*** Input for this task ***

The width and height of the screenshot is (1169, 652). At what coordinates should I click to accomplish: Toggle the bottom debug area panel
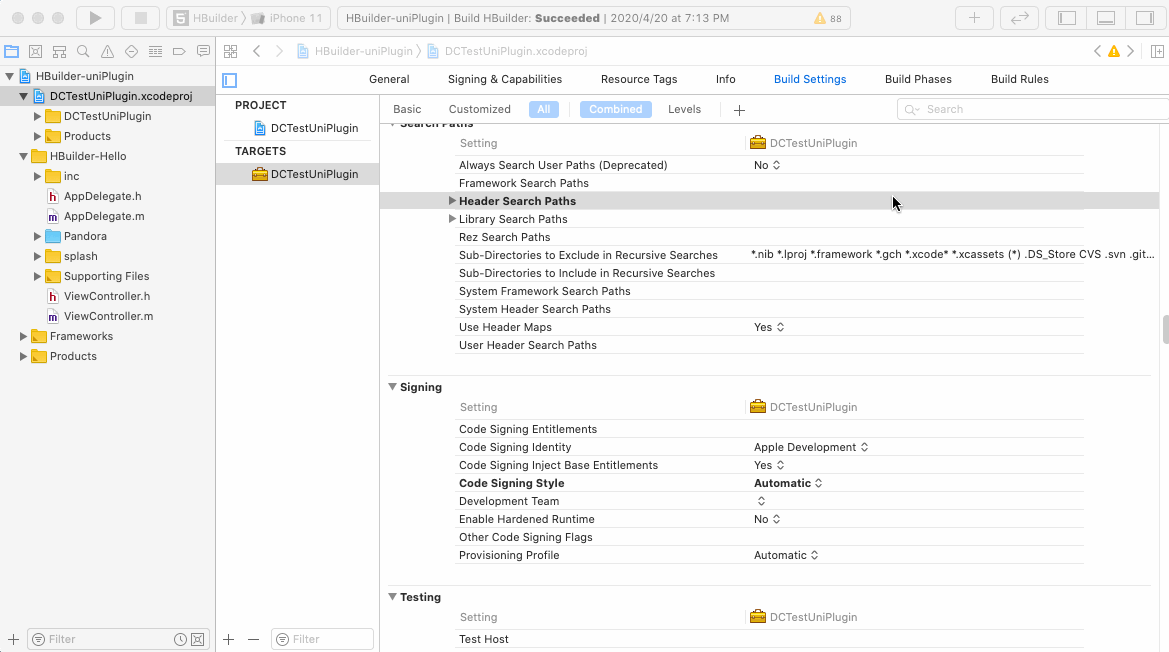(1106, 18)
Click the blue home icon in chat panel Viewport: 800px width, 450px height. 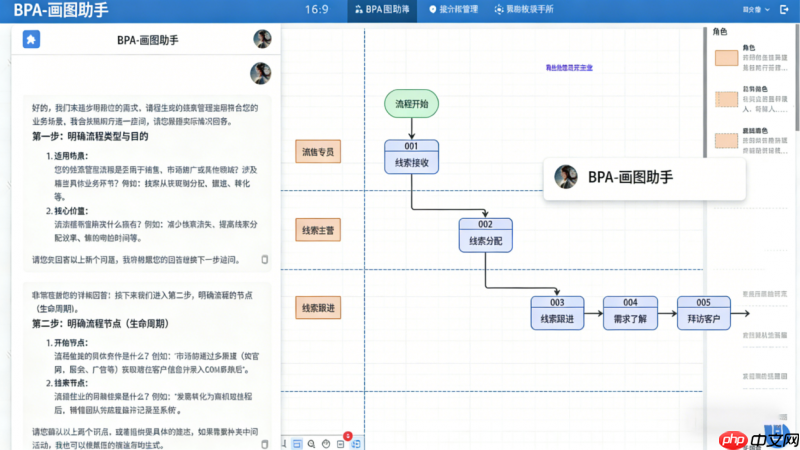(32, 39)
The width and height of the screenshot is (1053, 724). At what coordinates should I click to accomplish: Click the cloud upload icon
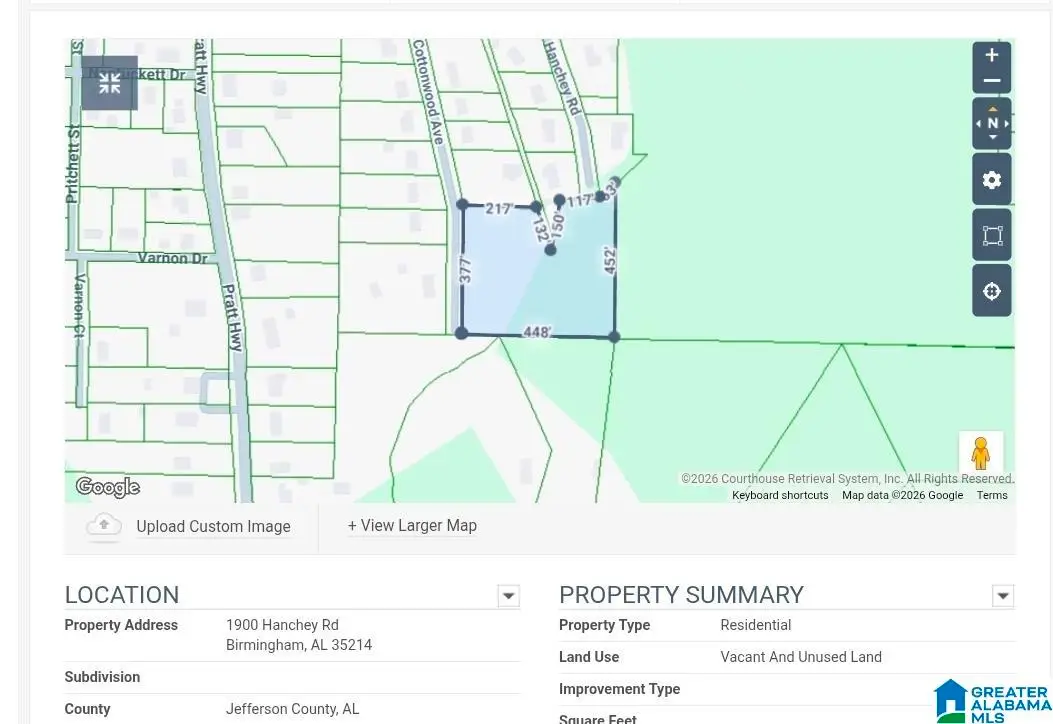point(104,525)
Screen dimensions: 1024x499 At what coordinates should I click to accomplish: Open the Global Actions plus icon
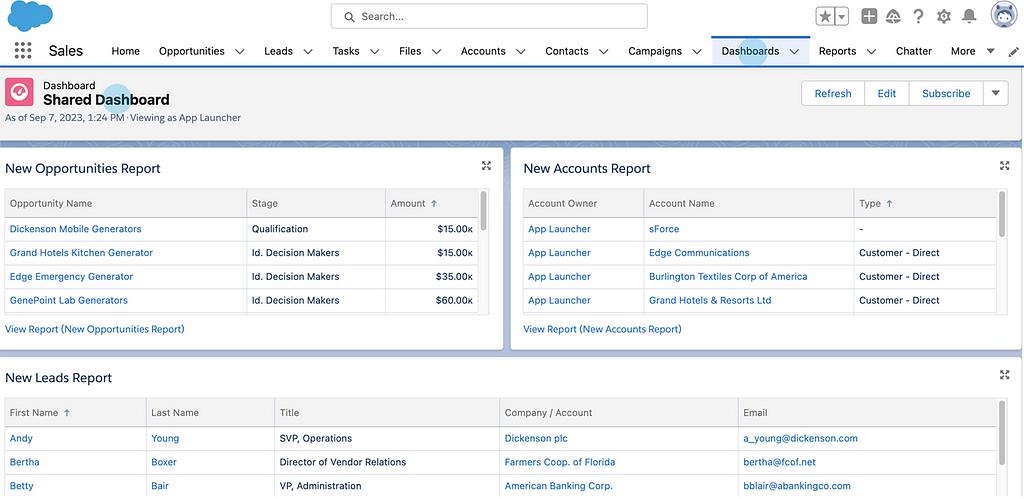[x=869, y=17]
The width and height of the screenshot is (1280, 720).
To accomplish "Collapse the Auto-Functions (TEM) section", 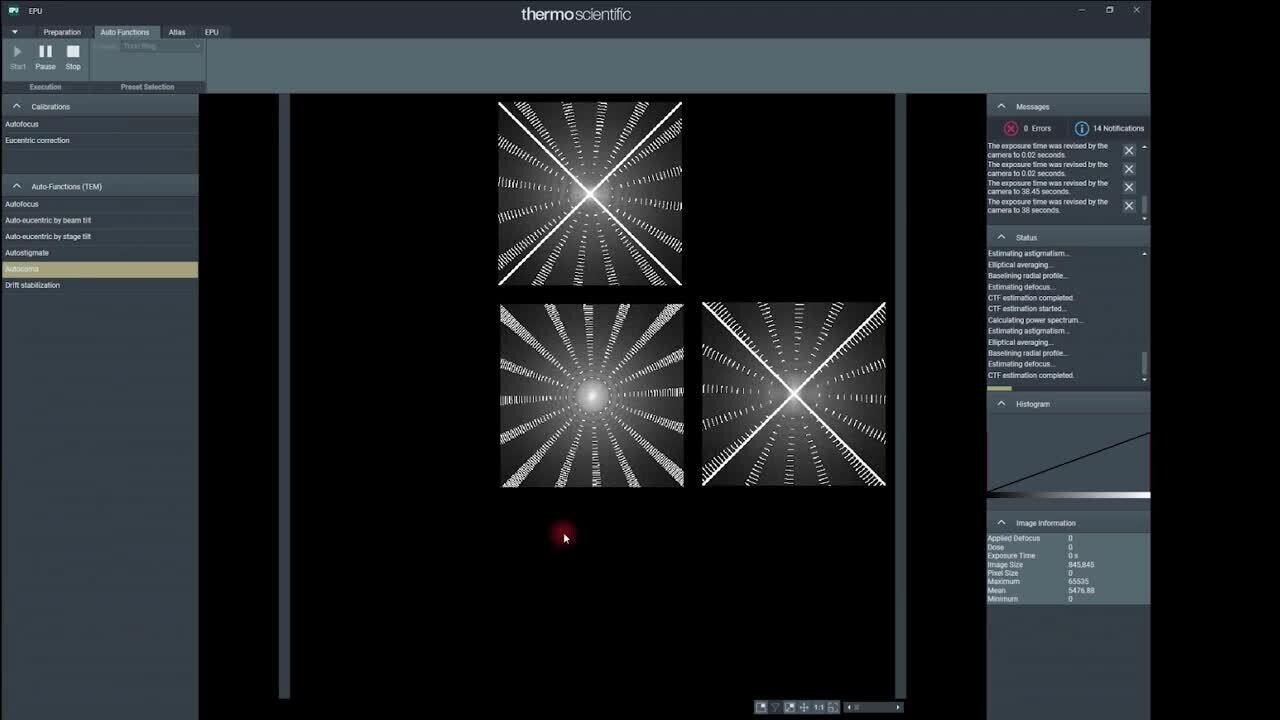I will coord(16,186).
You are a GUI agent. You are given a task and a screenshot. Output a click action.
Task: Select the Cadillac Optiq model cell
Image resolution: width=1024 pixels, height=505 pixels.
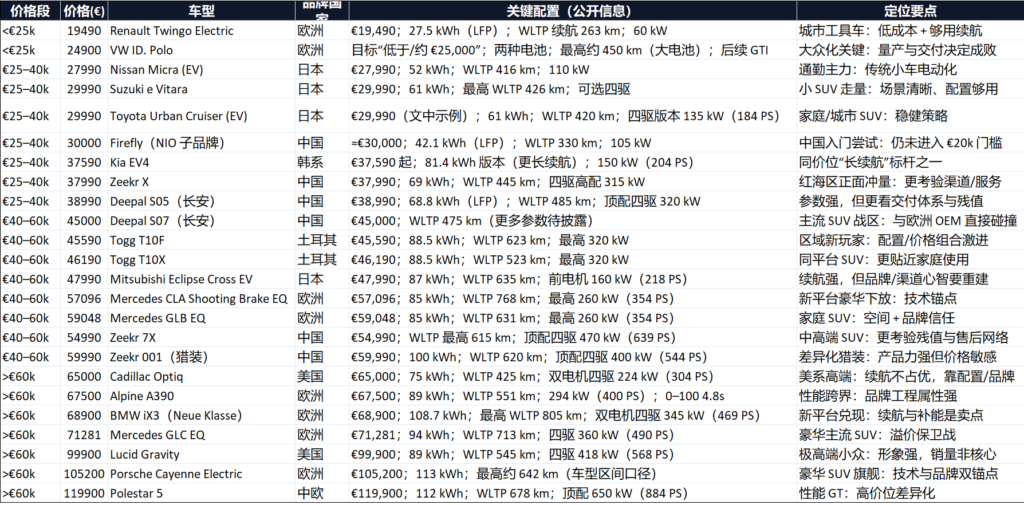[149, 377]
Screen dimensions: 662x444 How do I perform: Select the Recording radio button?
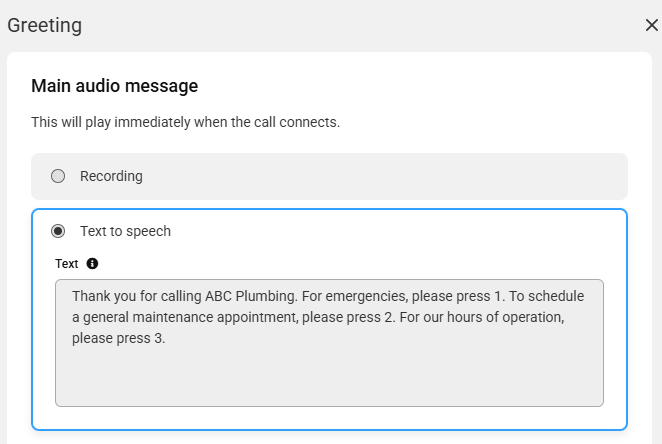[x=58, y=176]
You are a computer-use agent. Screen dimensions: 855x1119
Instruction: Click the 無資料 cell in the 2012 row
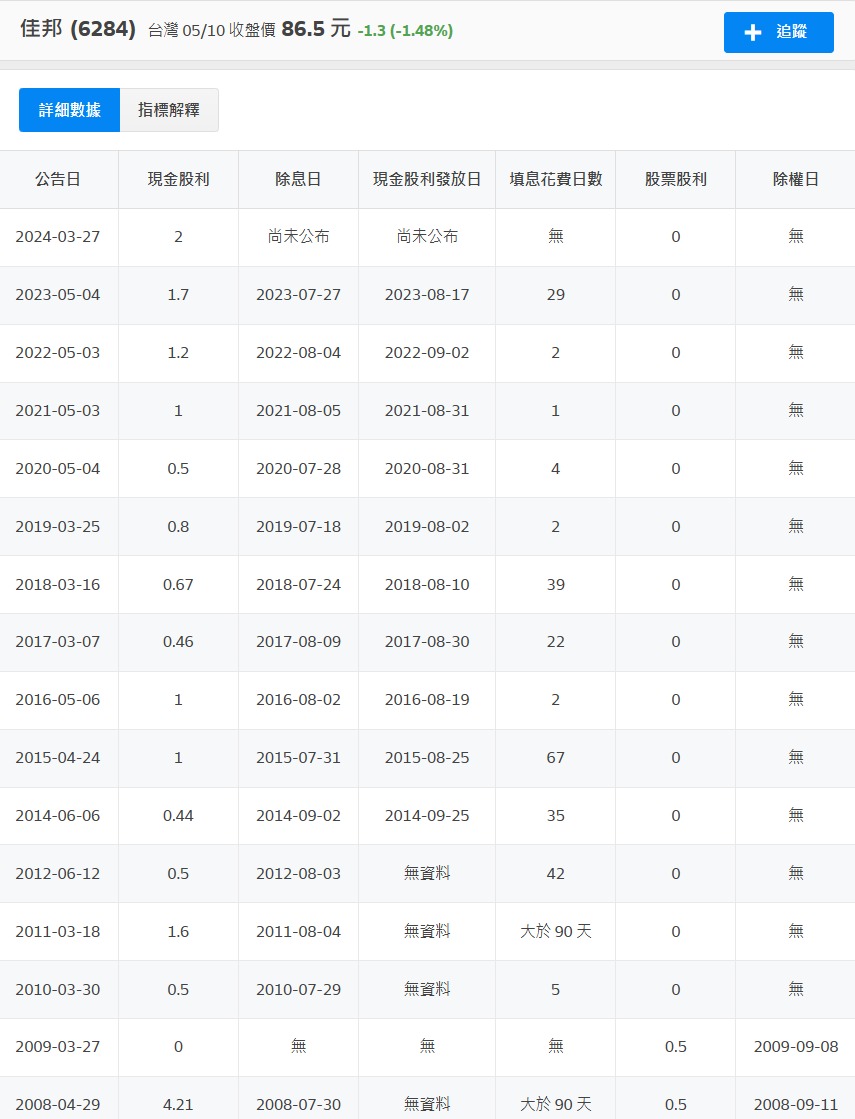427,873
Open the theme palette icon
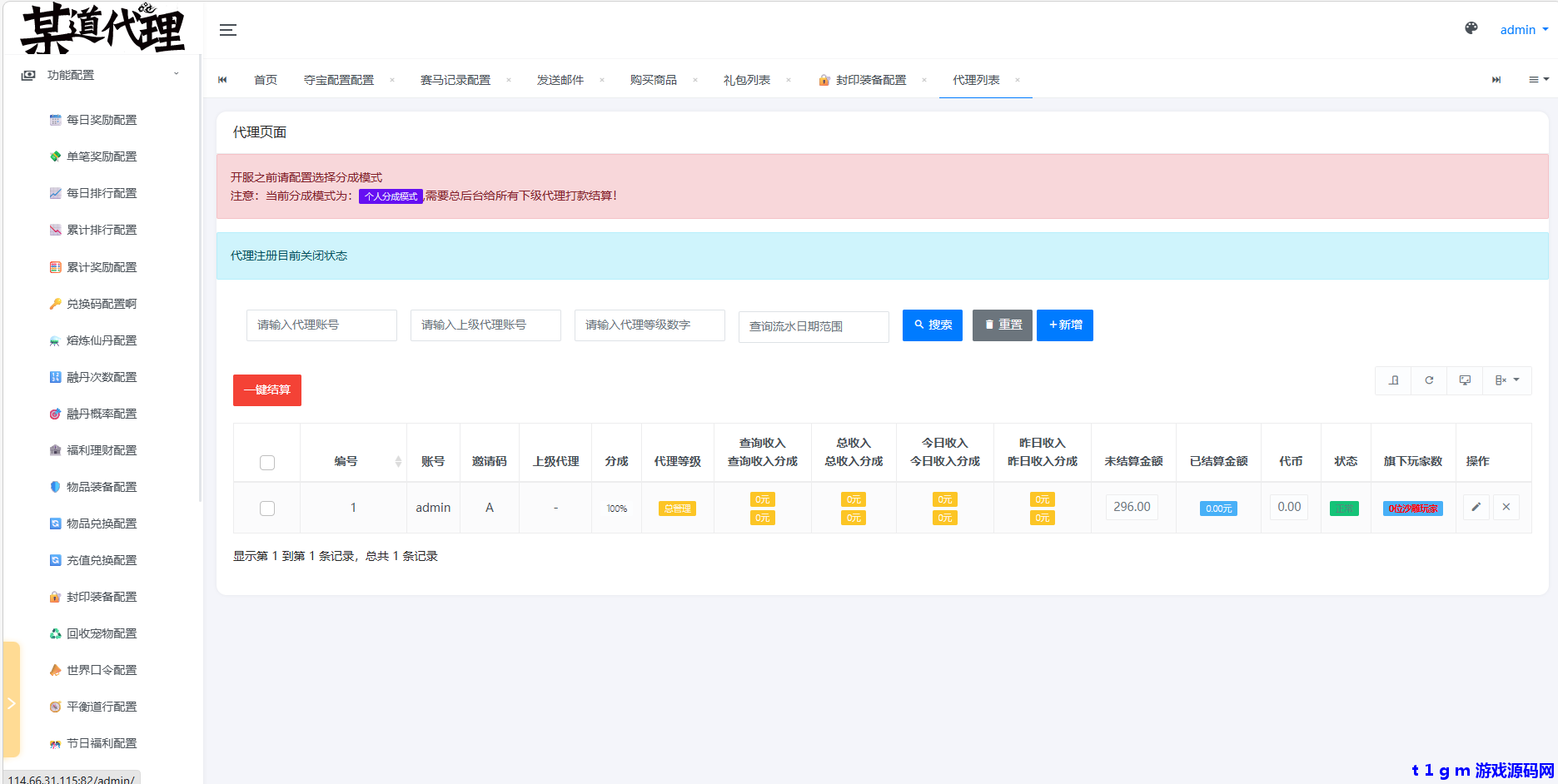 point(1471,28)
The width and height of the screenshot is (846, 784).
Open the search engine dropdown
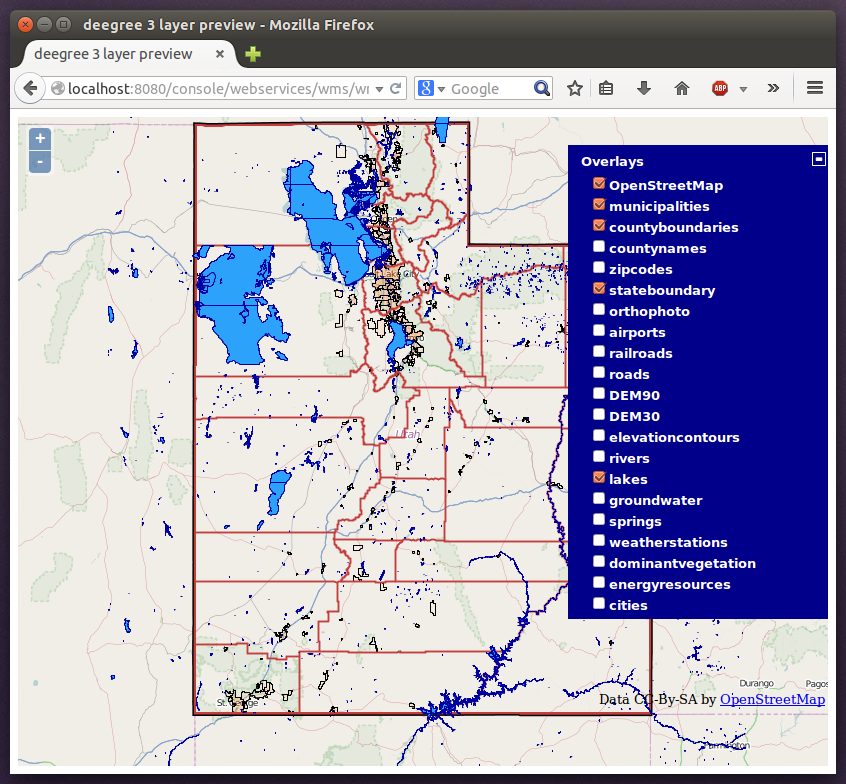440,88
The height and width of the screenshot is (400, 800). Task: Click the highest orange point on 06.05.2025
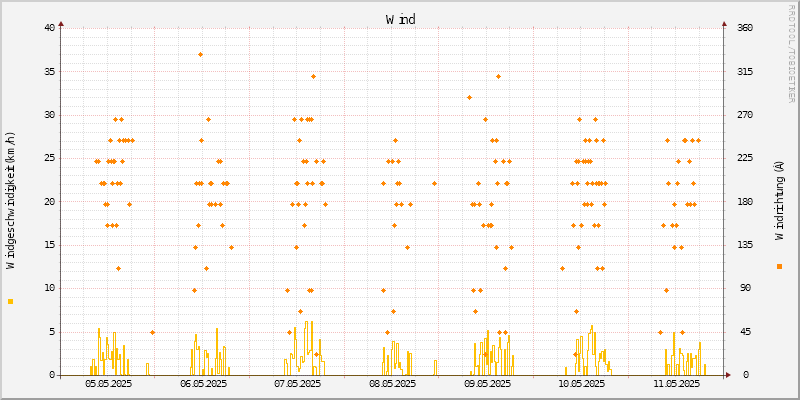[x=200, y=54]
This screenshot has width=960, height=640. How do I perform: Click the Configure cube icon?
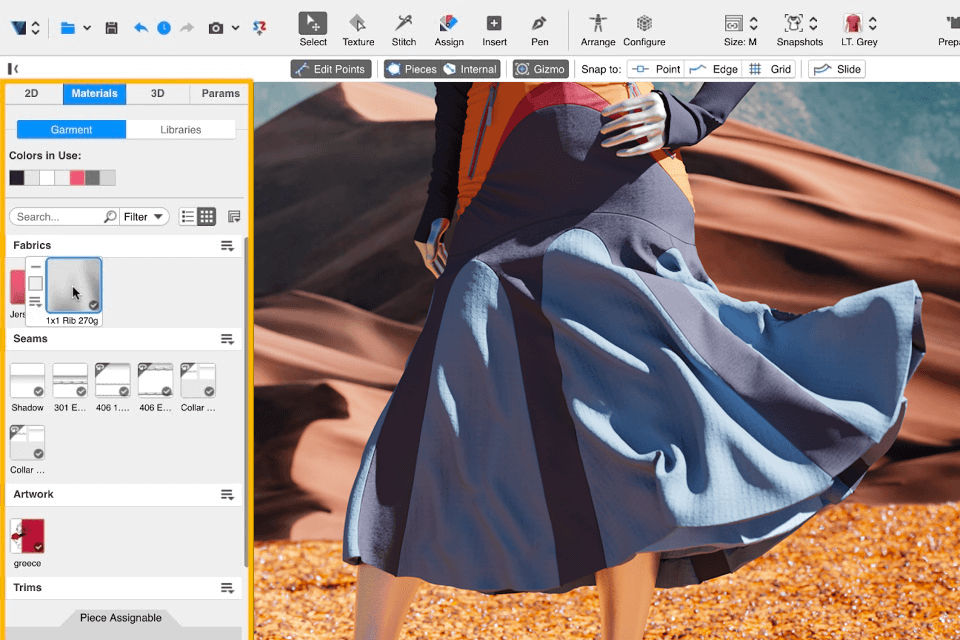[644, 29]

*** End of Input for this task ***

● Instructions for the task:
The result should hold only the lines from the line with "Image resolution: width=1024" through the final line of the records above, copied exactly, with pictures left out.

● Your response:
Image resolution: width=1024 pixels, height=505 pixels.
[149, 377]
Screen dimensions: 662x444 How do I perform: Select the Recording radio button?
[x=58, y=176]
You are a computer-use agent. Screen dimensions: 855x1119
Instruction: Click the 無資料 cell in the 2012 row
427,873
Open the theme palette icon
 point(1471,28)
The width and height of the screenshot is (846, 784).
Open the search engine dropdown
440,88
The height and width of the screenshot is (400, 800). Task: Click the highest orange point on 06.05.2025
[x=200, y=54]
This screenshot has width=960, height=640. How do I perform: Click the Configure cube icon?
[644, 29]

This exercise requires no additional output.